Conditional, Cached, and Resilient Stages¶
from draive import Stage, StageState
async def needs_analysis(*, state: StageState) -> bool:
return "analysis" not in state.result.as_string().lower()
conditional_stage = Stage.completion("Prepare detailed analysis...").when(
condition=needs_analysis,
alternative=Stage.completion("Skip analysis and move on."),
)
cached_stage = Stage.completion("Perform complex analysis.").cached(
limit=10,
expiration=3600,
)
resilient_stage = Stage.completion("Call external API.").with_retry(
limit=3,
delay=1.0,
catching=Exception,
)
when
toggles execution dynamically, .cached(...)

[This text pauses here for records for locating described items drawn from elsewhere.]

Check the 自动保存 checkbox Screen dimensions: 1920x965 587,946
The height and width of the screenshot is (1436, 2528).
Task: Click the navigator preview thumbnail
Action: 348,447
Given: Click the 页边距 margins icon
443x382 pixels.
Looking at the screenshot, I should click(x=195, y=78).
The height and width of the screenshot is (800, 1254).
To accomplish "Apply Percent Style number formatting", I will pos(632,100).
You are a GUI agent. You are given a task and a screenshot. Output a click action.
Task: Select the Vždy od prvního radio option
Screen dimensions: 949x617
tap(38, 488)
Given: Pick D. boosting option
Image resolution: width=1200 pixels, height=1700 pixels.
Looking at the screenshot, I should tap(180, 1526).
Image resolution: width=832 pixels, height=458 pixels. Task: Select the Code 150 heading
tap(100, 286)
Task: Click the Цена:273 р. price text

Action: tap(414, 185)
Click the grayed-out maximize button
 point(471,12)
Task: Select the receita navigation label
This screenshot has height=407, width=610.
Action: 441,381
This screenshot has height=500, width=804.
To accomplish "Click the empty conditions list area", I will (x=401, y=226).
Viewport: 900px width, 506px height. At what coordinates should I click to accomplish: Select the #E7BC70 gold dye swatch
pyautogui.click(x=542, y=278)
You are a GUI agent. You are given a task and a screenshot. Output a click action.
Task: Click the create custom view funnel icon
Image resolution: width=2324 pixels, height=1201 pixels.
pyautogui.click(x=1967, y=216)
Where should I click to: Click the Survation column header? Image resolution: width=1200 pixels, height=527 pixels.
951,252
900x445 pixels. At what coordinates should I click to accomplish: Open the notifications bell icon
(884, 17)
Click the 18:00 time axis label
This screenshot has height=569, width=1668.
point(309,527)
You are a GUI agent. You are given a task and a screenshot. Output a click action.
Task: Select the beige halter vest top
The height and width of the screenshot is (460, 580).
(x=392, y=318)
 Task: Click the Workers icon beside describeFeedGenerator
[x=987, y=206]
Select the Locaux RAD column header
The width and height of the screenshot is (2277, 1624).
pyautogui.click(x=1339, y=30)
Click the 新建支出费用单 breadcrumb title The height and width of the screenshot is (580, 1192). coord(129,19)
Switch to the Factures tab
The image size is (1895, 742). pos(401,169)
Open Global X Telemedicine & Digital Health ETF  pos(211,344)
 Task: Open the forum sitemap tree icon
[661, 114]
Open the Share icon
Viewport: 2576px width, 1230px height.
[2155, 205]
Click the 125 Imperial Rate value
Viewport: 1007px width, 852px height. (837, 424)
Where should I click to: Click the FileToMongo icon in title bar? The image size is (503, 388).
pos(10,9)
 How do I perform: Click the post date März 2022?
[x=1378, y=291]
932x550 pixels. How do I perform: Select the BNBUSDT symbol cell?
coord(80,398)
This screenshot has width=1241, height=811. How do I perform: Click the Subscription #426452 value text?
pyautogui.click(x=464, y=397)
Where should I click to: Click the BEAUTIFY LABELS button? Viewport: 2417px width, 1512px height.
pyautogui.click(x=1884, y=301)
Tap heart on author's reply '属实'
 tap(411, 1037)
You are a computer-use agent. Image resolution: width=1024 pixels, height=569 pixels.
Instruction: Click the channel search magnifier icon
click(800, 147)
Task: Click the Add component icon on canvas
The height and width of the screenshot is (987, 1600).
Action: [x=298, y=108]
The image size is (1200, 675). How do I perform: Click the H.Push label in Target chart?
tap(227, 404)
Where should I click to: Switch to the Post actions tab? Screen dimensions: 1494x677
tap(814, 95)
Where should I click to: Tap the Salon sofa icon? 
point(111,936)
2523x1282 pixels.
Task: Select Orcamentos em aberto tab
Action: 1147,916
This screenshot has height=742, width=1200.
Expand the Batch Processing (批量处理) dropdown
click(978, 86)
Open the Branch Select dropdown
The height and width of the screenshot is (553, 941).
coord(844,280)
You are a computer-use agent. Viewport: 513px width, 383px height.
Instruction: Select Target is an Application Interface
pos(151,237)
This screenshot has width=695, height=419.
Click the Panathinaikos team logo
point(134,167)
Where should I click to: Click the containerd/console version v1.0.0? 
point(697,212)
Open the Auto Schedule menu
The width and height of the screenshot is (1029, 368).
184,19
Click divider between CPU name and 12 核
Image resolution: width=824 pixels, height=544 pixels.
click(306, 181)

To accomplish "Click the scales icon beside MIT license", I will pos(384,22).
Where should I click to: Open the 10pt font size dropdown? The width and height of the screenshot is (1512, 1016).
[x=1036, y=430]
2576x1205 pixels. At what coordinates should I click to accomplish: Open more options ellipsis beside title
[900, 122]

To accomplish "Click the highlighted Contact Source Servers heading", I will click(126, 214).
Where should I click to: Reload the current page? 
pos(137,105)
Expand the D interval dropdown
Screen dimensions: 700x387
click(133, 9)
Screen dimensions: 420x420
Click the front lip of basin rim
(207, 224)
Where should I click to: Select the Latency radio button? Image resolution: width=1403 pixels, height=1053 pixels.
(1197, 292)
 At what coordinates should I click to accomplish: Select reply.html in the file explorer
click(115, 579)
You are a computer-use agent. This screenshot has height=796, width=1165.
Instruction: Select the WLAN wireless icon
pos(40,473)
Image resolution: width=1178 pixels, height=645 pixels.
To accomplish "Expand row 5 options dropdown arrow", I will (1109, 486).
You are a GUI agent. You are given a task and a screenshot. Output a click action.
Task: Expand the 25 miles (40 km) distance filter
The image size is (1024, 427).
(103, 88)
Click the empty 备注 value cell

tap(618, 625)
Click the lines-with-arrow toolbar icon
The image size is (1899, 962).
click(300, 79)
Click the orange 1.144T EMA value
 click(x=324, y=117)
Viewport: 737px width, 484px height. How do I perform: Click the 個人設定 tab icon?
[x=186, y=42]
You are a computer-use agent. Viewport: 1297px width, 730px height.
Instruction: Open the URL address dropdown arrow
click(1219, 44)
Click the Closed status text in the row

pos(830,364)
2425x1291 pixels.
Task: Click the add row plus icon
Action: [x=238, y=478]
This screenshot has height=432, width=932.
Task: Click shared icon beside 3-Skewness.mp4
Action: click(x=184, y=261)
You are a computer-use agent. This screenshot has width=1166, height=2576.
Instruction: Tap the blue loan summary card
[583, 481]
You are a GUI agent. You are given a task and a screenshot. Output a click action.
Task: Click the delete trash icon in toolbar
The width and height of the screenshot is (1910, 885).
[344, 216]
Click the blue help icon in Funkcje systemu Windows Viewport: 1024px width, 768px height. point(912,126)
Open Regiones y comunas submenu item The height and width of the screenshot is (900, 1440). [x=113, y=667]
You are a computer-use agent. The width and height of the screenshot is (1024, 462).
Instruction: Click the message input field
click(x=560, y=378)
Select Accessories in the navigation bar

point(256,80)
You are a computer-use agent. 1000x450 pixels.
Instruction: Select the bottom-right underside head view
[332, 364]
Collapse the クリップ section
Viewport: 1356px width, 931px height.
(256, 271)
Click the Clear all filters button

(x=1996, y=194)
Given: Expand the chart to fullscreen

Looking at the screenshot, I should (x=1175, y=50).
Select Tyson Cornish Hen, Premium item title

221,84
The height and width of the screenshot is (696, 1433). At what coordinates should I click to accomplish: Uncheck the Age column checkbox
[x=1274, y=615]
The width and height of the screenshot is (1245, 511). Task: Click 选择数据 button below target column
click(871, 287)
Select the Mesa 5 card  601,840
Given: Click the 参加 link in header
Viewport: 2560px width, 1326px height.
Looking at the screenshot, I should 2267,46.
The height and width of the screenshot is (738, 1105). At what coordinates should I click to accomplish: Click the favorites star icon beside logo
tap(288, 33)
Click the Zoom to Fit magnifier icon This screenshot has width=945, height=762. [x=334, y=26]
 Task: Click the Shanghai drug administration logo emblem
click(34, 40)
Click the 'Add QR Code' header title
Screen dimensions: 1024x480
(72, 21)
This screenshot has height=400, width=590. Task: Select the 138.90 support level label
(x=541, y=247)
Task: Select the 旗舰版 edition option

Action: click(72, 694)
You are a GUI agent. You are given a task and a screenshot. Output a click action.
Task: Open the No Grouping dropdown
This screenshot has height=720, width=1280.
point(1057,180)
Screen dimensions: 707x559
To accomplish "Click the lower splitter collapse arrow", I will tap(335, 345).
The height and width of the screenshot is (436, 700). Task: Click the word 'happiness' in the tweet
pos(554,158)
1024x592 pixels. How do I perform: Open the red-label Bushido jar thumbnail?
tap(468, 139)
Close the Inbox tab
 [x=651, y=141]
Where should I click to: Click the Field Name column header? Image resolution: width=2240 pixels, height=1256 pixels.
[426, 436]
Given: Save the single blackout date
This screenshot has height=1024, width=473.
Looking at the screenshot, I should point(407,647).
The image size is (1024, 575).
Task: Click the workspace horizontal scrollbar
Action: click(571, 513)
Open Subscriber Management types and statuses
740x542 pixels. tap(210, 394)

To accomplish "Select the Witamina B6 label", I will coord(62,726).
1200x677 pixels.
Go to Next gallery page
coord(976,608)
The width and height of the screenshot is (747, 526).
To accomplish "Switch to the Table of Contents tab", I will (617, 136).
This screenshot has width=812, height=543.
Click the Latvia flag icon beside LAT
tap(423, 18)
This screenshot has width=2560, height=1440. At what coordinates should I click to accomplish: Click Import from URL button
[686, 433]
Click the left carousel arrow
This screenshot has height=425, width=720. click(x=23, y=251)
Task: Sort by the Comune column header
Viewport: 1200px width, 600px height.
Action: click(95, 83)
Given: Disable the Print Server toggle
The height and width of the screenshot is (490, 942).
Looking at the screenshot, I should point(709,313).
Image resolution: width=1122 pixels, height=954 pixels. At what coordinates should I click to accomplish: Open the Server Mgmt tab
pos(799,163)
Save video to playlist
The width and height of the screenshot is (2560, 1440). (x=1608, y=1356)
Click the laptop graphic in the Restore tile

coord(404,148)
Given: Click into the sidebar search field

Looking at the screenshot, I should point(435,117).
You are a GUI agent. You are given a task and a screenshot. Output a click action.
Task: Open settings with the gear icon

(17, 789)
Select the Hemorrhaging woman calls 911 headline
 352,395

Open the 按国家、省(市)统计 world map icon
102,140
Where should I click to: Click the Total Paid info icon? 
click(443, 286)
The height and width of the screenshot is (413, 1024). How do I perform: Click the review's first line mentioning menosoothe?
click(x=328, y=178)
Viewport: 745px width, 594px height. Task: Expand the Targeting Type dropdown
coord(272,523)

stores results, and .with_retry(...)
protects
against transient failures.
Advanced Context Management¶
from draive import Stage, tool
@tool
async def dummy_tool(text: str) -> str:
return text.upper()
trimmed_stage = Stage.sequence(
Stage.trim_context(limit=4),
Stage.completion("Process with limited context."),
)
clean_stage = Stage.sequence(
Stage.completion("Process with tools.", tools=[dummy_tool]),
Stage.strip_context_tools(),
)
volatile_stage = Stage.completion(
"Process data without persisting context.",
).with_volatile_context()
ignored_stage = Stage.completion(
"Generate intermediate data.",
).ignore_result()
extending_stage = Stage.completion(
"Append additional insight.",
).extend_result()
These helpers trim, clean, or discard context and results so downstream stages only see what they need.
Building Composite Behaviour¶
from draive import Stage
composite_stage = (
Stage.completion("Analyze and process data.")
.with_meta(name="data_processor", description="Main processing stage")
.cached(limit=5)
.with_retry(limit=2)
.traced(label="data_processing")
.when(lambda *, state: len(state.result.as_string()) > 10)
)
You can chain modifiers to produce sophisticated behaviour from a single stage definition.
Defining Custom Stages¶
from draive import MultimodalContent, StageState, stage
@stage
async def custom_processor(*, state: StageState) -> StageState:
processed = MultimodalContent.of(f"Processed: {state.result.as_string()}")
return state.updated(result=processed)
Any async function decorated with @stage
gains the same API as built-in stages and can be mixed
freely with them.
End-to-End Example¶
from draive import ctx, Stage, tool
from draive.openai import OpenAI, OpenAIResponsesConfig
@tool
async def word_count(text: str) -> int:
"""Count words in text."""
return len(text.split())
async def process_document(document: str) -> str:
async with ctx.scope(
"document_processor",
OpenAIResponsesConfig(model="gpt-4o"),
disposables=(OpenAI(),),
):
pipeline = Stage.sequence(
Stage.completion(
document,
instructions="Analyze the document structure and content.",
).with_meta(name="analyzer", description="Document analysis"),
Stage.completion(
"Add word count information using the tool.",
tools=[word_count],
).when(
condition=lambda *, state: len(state.result.as_string()) > 100,
),
Stage.completion("Create a concise summary.").cached(limit=10),
).with_retry(limit=2).traced(label="document_pipeline")
result_state = await pipeline.execute()
ctx.log_info(
"Generated document summary",
summary=result_state.result.as_string(),
)
return result_state.result.as_string()
This pipeline analyzes a document, augments it with tool output when needed, summarizes the result, and records the outcome for observability. Combine these patterns to compose the exact behaviour your application needs.